■ **Exercise instructions**:
Filter the items below and copy every line that contains the string "Viewport".

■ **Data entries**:
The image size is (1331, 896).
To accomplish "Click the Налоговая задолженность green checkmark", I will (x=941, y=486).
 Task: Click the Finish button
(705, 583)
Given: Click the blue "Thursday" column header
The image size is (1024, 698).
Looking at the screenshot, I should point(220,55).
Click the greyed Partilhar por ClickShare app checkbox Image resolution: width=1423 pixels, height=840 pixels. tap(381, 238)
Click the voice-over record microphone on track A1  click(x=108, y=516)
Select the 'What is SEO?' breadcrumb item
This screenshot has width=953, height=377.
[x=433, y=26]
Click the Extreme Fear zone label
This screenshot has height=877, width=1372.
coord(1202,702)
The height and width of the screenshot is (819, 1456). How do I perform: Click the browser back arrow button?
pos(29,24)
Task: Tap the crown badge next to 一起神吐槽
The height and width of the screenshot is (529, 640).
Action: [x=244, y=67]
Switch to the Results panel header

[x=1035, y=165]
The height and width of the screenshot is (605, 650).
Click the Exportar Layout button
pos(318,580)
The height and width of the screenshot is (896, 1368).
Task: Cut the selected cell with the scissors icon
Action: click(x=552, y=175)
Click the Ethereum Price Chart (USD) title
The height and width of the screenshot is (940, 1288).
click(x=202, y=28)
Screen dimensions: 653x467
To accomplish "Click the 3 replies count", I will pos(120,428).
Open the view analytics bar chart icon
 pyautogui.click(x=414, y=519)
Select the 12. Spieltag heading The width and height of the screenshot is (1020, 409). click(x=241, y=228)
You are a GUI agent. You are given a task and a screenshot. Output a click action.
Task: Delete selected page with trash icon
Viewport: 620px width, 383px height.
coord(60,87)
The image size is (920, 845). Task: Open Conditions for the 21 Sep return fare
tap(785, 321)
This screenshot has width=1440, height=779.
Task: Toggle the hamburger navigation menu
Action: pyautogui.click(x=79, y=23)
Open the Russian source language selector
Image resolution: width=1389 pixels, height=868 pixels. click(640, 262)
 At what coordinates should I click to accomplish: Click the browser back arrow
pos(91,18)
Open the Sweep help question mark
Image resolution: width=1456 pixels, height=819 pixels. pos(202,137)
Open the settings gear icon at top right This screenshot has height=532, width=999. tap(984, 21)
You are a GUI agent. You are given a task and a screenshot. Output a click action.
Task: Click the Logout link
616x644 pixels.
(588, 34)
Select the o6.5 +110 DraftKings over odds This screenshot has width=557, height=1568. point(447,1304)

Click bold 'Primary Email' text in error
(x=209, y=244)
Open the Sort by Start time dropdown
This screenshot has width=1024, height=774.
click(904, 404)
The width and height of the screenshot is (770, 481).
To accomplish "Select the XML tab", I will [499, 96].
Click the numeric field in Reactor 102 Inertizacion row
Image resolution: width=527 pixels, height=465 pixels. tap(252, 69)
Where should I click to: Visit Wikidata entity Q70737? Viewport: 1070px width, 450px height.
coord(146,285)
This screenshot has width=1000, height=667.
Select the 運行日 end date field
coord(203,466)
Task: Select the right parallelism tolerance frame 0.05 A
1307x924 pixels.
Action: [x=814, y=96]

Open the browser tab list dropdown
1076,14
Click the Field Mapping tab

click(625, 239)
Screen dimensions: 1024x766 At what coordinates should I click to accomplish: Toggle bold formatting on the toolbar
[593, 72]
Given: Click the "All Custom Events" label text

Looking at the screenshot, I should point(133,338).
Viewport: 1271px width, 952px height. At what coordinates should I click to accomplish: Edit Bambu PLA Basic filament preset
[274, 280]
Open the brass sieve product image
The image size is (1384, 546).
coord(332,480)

■ **Complete answer**:
Viewport: 620px width, 383px height.
Where should I click to: Visit Wikidata entity Q70737? Viewport: 1070px width, 450px height.
Viewport: 1271px width, 952px height. At what coordinates should I click to accomplish: Edit Bambu PLA Basic filament preset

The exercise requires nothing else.